Researchers at École polytechnique fédérale de Lausanne (EPFL) have combined data from two autonomous cars to create a wider field of view, extended situational awareness, and greater safety.
Autonomous vehicles get their intelligence from cameras, radar, light detection and ranging (LIDAR) sensors, and navigation and mapping systems. But there are ways to make them even smarter. Researchers at EPFL are working to improve the reliability and fault tolerance of these systems by sharing data between vehicles. For example, this can extend the field of view of a car that is behind another car.
Using simulators and road tests, the team has developed a flexible software framework for networking intelligent vehicles so that they can interact.
“Today, intelligent vehicle development is focused on two main issues: the level of autonomy and the level of cooperation,” says Alcherio Martinoli , who heads EPFL’s Distributed Intelligent Systems and Algorithms Laboratory (DISAL). As part of his PhD thesis, Milos Vasic has developed cooperative perception algorithms, which extend an intelligent vehicle’s situational awareness by fusing data from onboard sensors with data provided by cooperative vehicles nearby.
The researchers used cooperative perception algorithms as the basis for the software framework. Cooperative perception means that an intelligent vehicle can combine its own data with that of another vehicle to help make driving decisions.
They developed an assistance system that assesses the risk of passing, for example. The risk assessment factors in the probability of an oncoming car in the opposite lane as well as kinematic conditions such as driving speeds, the distance required to overtake, and the distance to the oncoming car.
Difficulties in fusing data
The team retrofitted two Citroen C-Zero electric cars with a Mobileye camera, an accurate localization system, a router to enable Wi-Fi communication, a computer to run the software and an external battery to power everything. “These were not autonomous vehicles,” says Martinoli, “but we made them intelligent using off-the-shelf equipment.”
One of the difficulties in fusing data from the two vehicles involved relative localization.
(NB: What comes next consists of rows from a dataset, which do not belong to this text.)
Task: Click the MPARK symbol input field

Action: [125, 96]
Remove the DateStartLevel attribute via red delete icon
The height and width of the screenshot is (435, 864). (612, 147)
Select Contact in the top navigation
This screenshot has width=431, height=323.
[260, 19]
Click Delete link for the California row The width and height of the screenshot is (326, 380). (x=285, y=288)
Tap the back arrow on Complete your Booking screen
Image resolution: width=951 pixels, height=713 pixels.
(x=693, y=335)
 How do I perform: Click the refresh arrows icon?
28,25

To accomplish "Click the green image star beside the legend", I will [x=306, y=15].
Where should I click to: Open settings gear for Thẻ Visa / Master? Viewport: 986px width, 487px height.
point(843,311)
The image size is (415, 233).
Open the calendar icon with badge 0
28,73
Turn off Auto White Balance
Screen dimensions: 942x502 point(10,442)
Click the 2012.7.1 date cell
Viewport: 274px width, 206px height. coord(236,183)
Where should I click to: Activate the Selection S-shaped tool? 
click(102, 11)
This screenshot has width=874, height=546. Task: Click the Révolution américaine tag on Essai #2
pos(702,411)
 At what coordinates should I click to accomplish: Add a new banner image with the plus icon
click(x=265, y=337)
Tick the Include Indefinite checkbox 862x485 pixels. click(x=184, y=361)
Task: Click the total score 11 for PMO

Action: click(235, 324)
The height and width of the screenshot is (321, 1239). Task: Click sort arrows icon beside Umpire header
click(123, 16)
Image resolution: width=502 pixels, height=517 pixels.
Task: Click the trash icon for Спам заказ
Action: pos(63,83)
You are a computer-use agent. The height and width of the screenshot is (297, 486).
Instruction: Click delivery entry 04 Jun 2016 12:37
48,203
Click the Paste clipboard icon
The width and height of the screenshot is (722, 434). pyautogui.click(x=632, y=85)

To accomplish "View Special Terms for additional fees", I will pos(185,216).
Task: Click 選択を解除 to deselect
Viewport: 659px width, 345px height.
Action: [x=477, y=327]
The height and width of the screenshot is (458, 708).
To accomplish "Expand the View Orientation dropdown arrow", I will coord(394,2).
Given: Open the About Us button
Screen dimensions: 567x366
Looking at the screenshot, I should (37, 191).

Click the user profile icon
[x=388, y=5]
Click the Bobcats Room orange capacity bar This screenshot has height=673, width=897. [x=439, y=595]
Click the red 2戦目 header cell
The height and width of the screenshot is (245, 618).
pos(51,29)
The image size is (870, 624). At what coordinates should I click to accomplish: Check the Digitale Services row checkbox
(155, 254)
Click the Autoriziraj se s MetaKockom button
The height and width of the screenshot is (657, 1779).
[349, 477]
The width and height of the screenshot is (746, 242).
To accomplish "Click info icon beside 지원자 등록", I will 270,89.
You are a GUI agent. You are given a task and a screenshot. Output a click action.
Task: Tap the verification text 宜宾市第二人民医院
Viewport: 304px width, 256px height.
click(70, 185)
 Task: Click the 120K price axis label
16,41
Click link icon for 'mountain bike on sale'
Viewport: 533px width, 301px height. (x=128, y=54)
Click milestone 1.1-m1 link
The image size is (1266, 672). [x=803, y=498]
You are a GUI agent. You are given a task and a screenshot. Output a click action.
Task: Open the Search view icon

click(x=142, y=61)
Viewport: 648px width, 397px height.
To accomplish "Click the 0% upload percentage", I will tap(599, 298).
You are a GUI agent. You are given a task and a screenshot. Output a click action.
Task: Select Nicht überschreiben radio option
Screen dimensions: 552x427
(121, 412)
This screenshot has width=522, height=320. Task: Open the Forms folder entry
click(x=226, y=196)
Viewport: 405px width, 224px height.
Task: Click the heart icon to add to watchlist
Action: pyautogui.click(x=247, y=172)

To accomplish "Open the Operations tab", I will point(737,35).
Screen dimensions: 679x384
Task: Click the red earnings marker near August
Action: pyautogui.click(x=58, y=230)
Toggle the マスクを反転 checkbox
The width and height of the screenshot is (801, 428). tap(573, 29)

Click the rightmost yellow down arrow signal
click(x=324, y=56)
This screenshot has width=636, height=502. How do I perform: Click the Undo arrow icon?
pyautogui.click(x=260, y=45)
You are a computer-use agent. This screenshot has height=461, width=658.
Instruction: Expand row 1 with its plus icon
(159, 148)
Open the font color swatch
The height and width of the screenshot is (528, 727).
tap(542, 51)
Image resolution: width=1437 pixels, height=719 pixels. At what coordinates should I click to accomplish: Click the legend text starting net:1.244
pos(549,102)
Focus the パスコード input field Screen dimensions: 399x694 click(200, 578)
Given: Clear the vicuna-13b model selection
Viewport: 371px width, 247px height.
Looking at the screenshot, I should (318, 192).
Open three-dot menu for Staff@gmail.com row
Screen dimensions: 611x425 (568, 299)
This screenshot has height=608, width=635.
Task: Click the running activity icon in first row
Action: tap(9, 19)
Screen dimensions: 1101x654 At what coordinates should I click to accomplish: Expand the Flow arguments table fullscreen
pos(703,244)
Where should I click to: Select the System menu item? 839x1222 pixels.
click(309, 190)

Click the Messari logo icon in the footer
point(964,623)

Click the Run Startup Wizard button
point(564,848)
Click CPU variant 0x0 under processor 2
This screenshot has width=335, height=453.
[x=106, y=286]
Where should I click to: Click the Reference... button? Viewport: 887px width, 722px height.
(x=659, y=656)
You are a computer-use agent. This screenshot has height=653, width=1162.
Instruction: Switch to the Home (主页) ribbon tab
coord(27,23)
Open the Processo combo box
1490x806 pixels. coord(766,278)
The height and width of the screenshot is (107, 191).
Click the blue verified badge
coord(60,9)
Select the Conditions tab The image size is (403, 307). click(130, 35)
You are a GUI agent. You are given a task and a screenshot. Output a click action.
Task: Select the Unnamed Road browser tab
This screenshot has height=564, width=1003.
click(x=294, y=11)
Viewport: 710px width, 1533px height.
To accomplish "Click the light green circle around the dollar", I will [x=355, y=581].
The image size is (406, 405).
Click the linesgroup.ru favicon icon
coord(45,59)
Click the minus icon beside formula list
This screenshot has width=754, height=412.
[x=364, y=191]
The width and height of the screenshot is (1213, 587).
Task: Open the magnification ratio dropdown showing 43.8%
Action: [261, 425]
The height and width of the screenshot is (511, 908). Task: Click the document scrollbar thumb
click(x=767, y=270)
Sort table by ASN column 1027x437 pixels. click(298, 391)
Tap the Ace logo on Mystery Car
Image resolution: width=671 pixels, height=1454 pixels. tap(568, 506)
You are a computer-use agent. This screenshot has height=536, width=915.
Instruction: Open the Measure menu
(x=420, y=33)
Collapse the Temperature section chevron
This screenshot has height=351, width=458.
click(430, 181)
The cars needed to be able to know precisely where they are in relation to each other as well to objects in the vicinity.
For example, if a single pedestrian does not appear to both cars to be in the same exact spot, there is a risk that, together, they will see two figures instead of one. By using other signals, particularly those provided by the LIDAR sensors and cameras, the researchers were able to correct flaws in the navigation system and adjust their algorithms accordingly. This exercise was even more challenging because the data had to be processed in real time while the vehicles were in motion.
Although the tests involved only two vehicles, the longer-term goal is to create a network between multiple vehicles as well with the roadway infrastructure.
In addition to driving safety and comfort, cooperative networks of this sort could eventually be used to optimize a vehicle’s trajectory, save energy, and improve traffic flows.
Of course, determining liability in case of an accident becomes more complicated when vehicles cooperate. “The answers to these issues will play a key role in determining whether autonomous vehicles are accepted,” says Martinoli.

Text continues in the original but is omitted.